Exercise input —

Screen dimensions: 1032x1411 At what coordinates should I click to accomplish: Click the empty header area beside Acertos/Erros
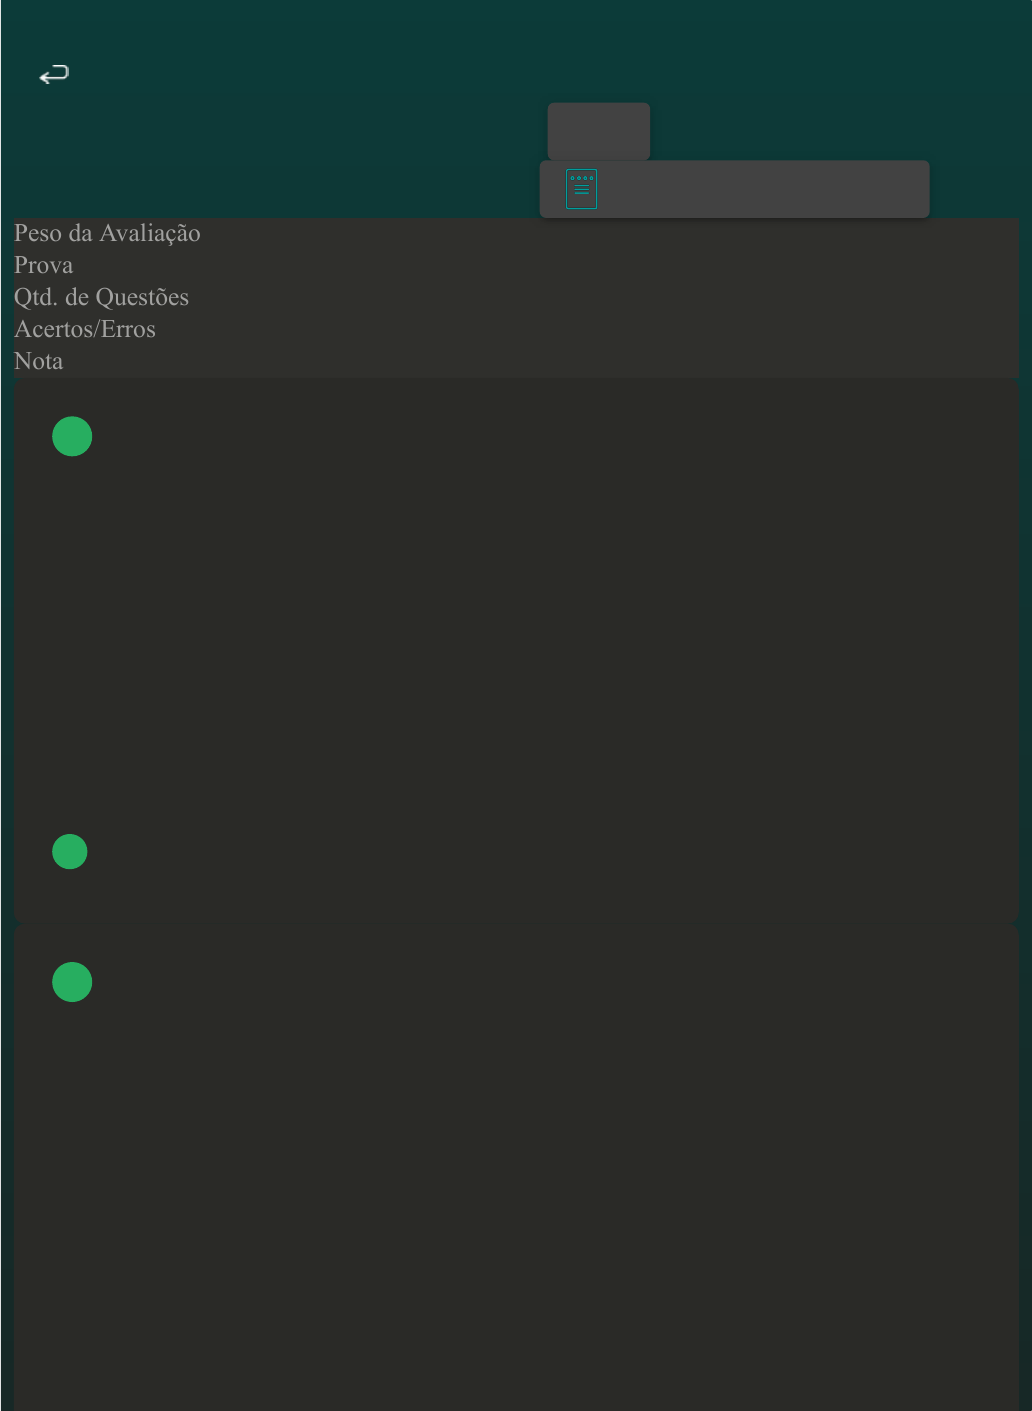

---

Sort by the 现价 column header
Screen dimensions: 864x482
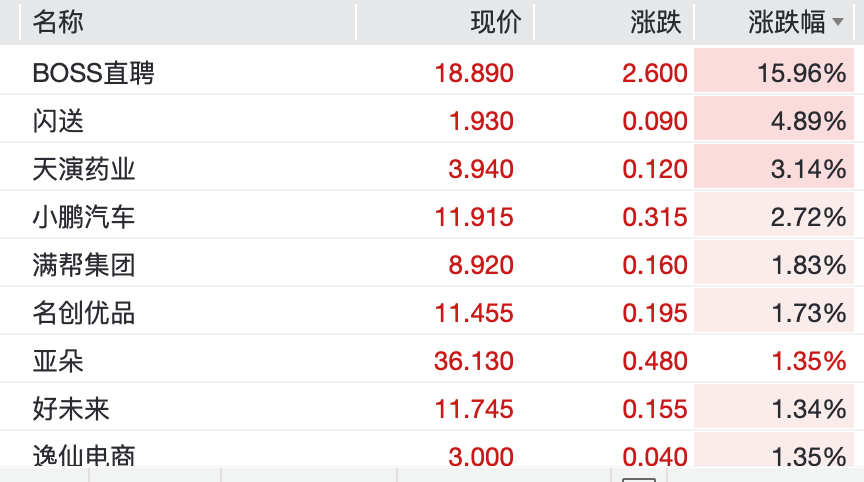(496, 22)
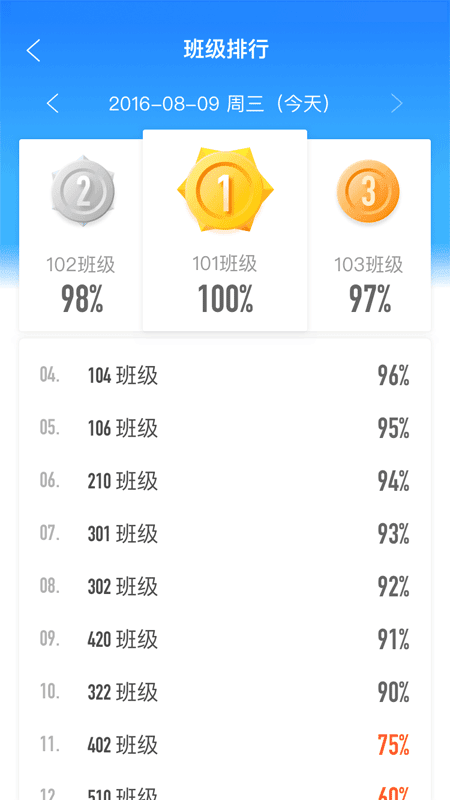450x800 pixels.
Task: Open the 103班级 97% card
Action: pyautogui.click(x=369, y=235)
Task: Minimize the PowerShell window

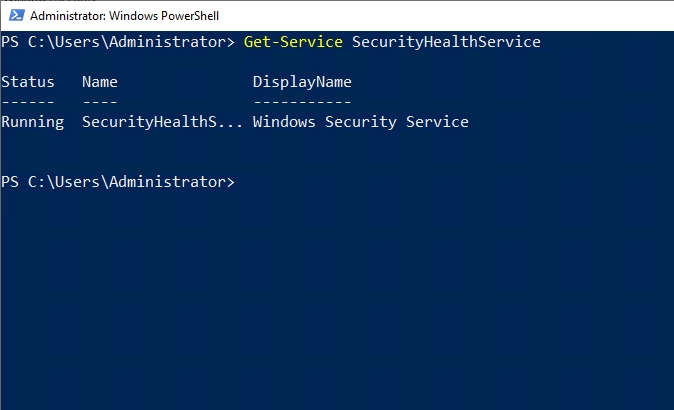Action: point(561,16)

Task goal — Using the data above, return each line that includes the word "header".

Answer to the exercise —
Screen dimensions: 1032x1411 At what coordinates should I click to accomplish: Click the empty header area beside Acertos/Erros
Sort by the 现价 column header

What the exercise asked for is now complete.